Duration of performance: approx. 5 min.

Preface
It is a curious fact that the composer of a work popular enough to be the signature tune of a quiz programme broadcast on German television in the 1970s and 1980s, a real crowd puller, should be entirely forgotten today.
This work, the overture to the opera “Donna Diana”, composed in Prague in 1894, is indeed a piece that, because of the freshness and vitality of its sound and its memorable tunes, stays in one’s head as an ear-worm long after one has heard it, and so its use as the signature tune of a programme called “Know that tune?” is not so surprising.

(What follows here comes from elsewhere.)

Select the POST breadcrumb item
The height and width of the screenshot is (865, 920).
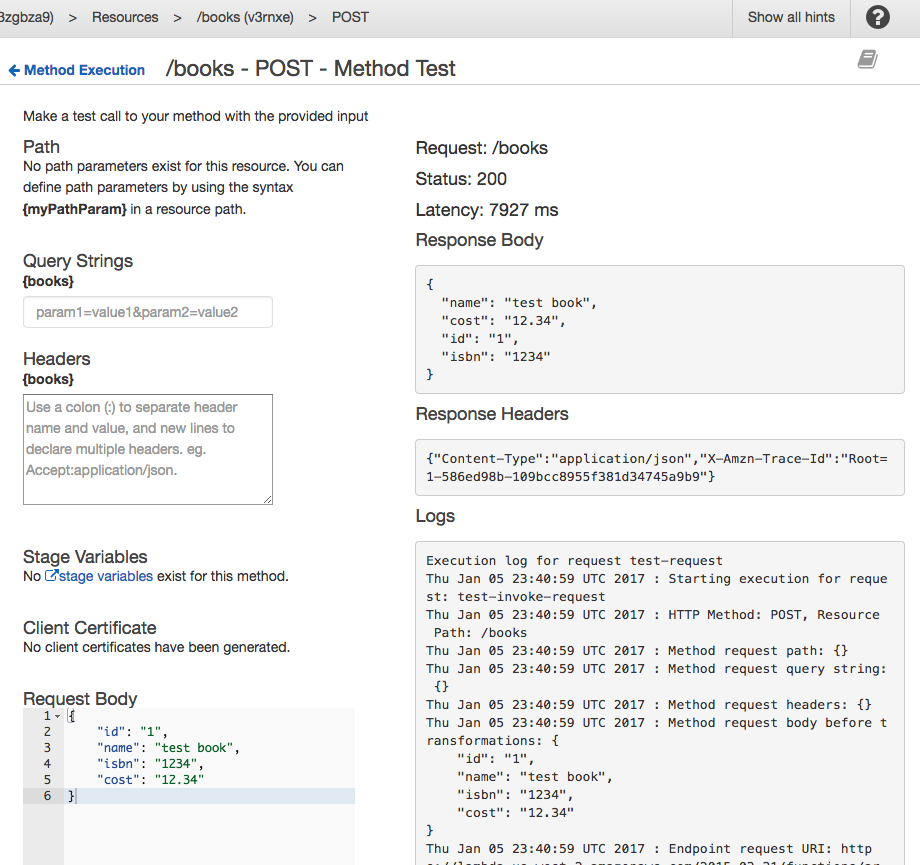pyautogui.click(x=350, y=17)
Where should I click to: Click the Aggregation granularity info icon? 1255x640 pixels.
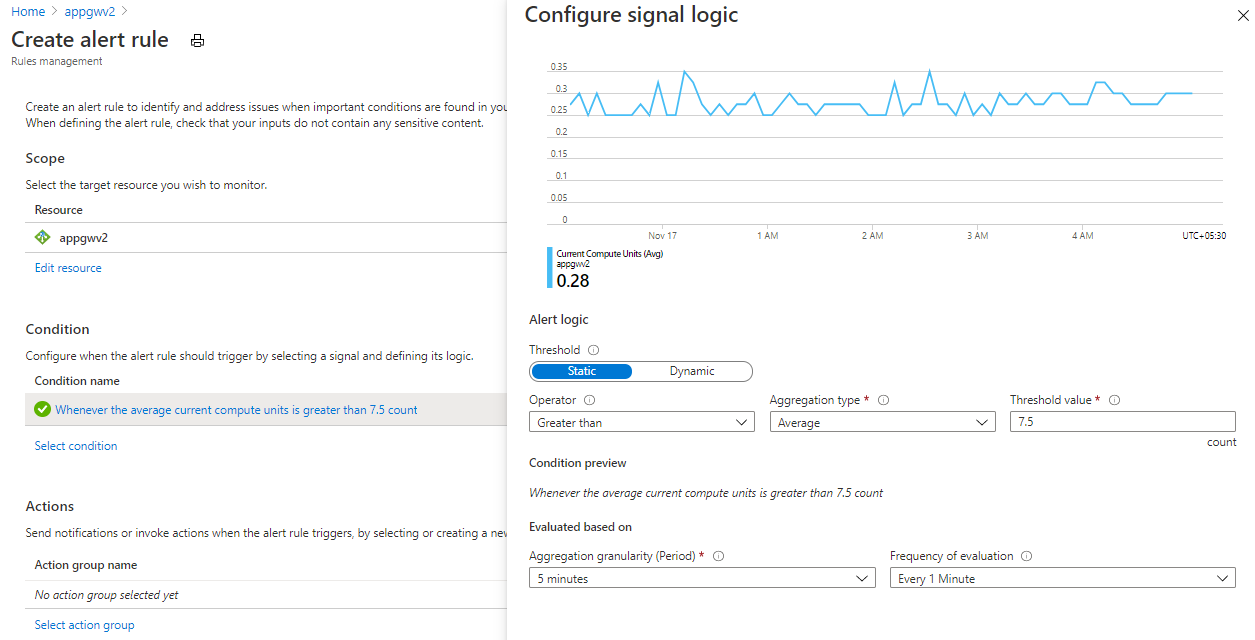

Like many other composers, Reznicek was not at first able to devote himself full-time to music, but had to develop his musical career in parallel to his law studies, which he completed in Graz. At the same time he studied piano and music theory with Carl Reinecke and Salomon Jadassohn at the Leipzig conservatoire. After finally deciding in favour of music, he in the end returned to Graz and worked there as répétiteur, and later as conductor. During this period he lived, among other places, in Zurich, Mainz and Berlin, but spent the longest period – about seven years – in Prague, where he was a military bandmaster. Subsequent appointments took him to Weimar and Mannheim. After having made his name as a conductor in this way, he moved to Berlin in 1902, and up until 1905 he conducted some of the chamber concerts of the Berlin Philharmonic. After a brief engagement as conductor of the Opera and the Philharmonic Orchestra in Warsaw, he returned to Berlin in 1909 and worked there as conductor of various ensembles.

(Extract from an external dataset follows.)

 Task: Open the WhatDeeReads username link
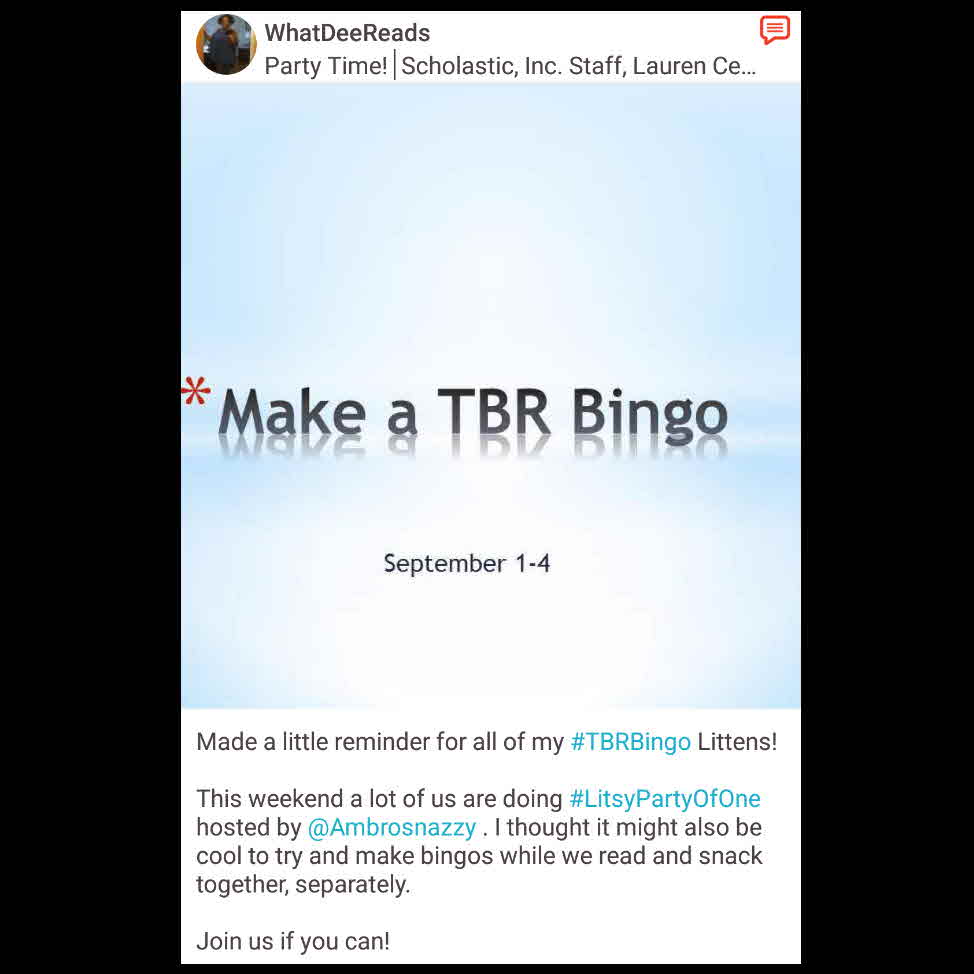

Reznicek’s artistic ambitions were evidently compatible with educational goals, and in 1906 he taught music theory at the Klindworth-Scharwenka Conservatoire in Berlin, and between 1920 and 1926 he taught composition and instrumentation at the University for Music (Hochschule für Musik) in Berlin. Shortly before, in 1919, he had been appointed as member of the Berlin Academy of Arts (Akademie der Künste), and in 1934, together with Richard Strauss, he founded the Permanent Council for the International Cooperation of Composers (Ständiger Rat für die internationale Zusammenarbeit der Komponisten). Because of his professional success he was finally appointed honorary member of the General German Music Association (Allgemeiner Deutscher Musikverein) in 1935.

These biographical facts raise the question whether Reznicek’s success was based primarily on his ability as a conductor or on his compositions, which, apart from a lectureship for composition, have scarcely been mentioned. What is certain, however, is that the core of his work lay unambiguously in the realm of music for the stage and that it was as an opera composer that his greatest success lay, as indeed the present-day reception of the opera “Donna Diana” retrospectively suggests.